しかしその早さ以前と比べて段違いであった。高速でその目標に近付いていき、そしてその身体に急接近した後……その下をくぐり抜けた。
マンモスは自分に向かってきたそのニンゲンが突然姿を消したことにより戸惑う。その間に翔は再び駆けマンモスの眼前に立つ。
「……どうした? かかってこいよ」
目の前の翔にそう言われ、マンモスはその鼻を振り下ろす。しかしそれが氷の大地に叩き付けられる時、翔は既にその場にいなかった。彼は再び走り回っていた。他でもない、マンモスの周囲を。
「……ホント、我ながらしょぼい役割だよな」
高速でマンモスの周囲を駆け回りながら翔はそう嘆息した。翔がしているのは至極単純なこと、つまりは挑発であった。標的の周囲を駆け回り標的の注意を自分に集めることで、遠征隊の戦闘を補助する。何ともカッコ悪いその行為が、他でもない翔の仕事であったのだった。
「しかもそれも何も特別な力とかじゃなくて、ただ走り回ってるだけだからな……」
先ほど意気揚々と言った技名も特に意味は持ち合わせていない。何も超能力を使っている訳ではなく、翔はただ身体を動かしているだけに過ぎない。強いて言うならば、驚くべきはその運動能力であった。
「……アイツ、本当に運動能力は上がったよな」
「運動能力? 運動神経じゃなくて、ですか?」
元二に話しかけられたその大柄な男、ヒロはそう疑問を返す。すると元二は少し考え込んでから答えた。
「捉え方にもよると思うが、俺は『運動神経』ってのは生まれ付きのもの、つまりは才能に近いもんだと思う。それに比べて『運動能力』はただシンプルにどれだけ身体を自由に動かせるか、だ。つまりは後天的なもの、鍛えればどんな奴でも手に入れられる力なのさ」
元二はひとつ息をついて続ける。
「カケルは物覚えは恐ろしくいいのに、むしろ物覚えが恐ろしくいいからこそ、自分の身体の扱い方は知らなかった。けどそれは知らなかっただけだ。『できない』とは違うのさ」
元二がそう言うのを翔は聞くことができない。元二の通信は今ヒロとのみ繋がっており、その声は翔に届くはずがないのだ。しかしその時、翔は偶然にも元二と同じことを思っていた。
──ただ『動ける』ようになっただけで、ここまで違うもんなんだな。
何も卓抜な力を使っているわけでも、強化薬の類を使っている訳でもない。ただ身体を思い通りに動かせるというだけで、翔の世界は一変していたのだ。
「カケルはこの半年誰よりも身体を鍛えた。ついでにあの真の騒動でトラウマも乗り越えたらしいしな」
既に翔とマンモスが会敵してから数分の時が経っていた。しかし、翔の動きは未だ止まる様子はない。
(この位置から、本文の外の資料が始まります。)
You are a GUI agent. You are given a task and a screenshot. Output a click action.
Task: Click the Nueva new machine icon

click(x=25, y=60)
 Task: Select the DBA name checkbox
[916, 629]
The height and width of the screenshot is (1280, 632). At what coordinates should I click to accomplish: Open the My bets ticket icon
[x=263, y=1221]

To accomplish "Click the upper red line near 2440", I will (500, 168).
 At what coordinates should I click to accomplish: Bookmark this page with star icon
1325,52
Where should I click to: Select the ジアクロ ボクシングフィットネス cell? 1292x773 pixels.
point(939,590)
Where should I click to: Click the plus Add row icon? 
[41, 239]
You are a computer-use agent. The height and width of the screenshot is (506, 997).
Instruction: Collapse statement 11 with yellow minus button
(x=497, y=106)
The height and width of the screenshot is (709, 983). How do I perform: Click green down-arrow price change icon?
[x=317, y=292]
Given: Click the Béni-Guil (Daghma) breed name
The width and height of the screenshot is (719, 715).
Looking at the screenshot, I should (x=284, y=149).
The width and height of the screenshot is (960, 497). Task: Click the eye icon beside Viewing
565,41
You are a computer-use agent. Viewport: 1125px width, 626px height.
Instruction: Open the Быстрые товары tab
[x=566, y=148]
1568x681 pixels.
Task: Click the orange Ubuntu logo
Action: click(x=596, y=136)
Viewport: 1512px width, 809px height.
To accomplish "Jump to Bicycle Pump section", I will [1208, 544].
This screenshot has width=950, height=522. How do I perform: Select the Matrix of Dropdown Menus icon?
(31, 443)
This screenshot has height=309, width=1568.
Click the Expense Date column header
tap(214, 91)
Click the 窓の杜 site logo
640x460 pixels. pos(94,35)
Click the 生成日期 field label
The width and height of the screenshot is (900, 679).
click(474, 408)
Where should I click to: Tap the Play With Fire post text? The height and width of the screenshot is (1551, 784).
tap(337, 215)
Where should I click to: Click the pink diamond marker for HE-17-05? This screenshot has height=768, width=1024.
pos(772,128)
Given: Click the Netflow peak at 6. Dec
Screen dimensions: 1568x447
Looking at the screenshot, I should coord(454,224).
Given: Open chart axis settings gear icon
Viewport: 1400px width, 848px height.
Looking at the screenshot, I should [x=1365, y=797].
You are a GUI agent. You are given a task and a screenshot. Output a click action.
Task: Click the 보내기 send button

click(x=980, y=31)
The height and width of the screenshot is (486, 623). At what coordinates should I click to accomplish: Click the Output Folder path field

「もうあいつは、運動能力だけの話だったら俺をも超える、むしろランをも超えるやつになったのさ」
体力、瞬発力、筋力、その他諸々の力。極限まで高められたそれらは、けっして古代の猛獣達にも引けを取らない。翔がマンモスの周りを挑発しながら走り回りながら、遠征隊は易々とその標的との距離を縮めることができる。
と、その時マンモスは気付いた。自分の周りを駆け回っているこのニンゲンは、目障りではあるが自分を攻撃することはない、と。
そうしてマンモスが近付く遠征隊に攻撃を仕掛けようとしたその時、翔の持つ高圧電流棒がそのマンモスの身体に当てられ、マンモスの身体に電流が走る。
「……あくまで『遊撃』だからな。俺も攻撃しないとは一言も言ってないんだぜ?」
翔はそう言いニヤリと笑う。標的の周りで駆け回るだけでなく、時折それに攻撃をすることで標的の意識を翔に向けさせる。そうしていれば遠征隊がマンモスに近付くのもそう難しいことではない。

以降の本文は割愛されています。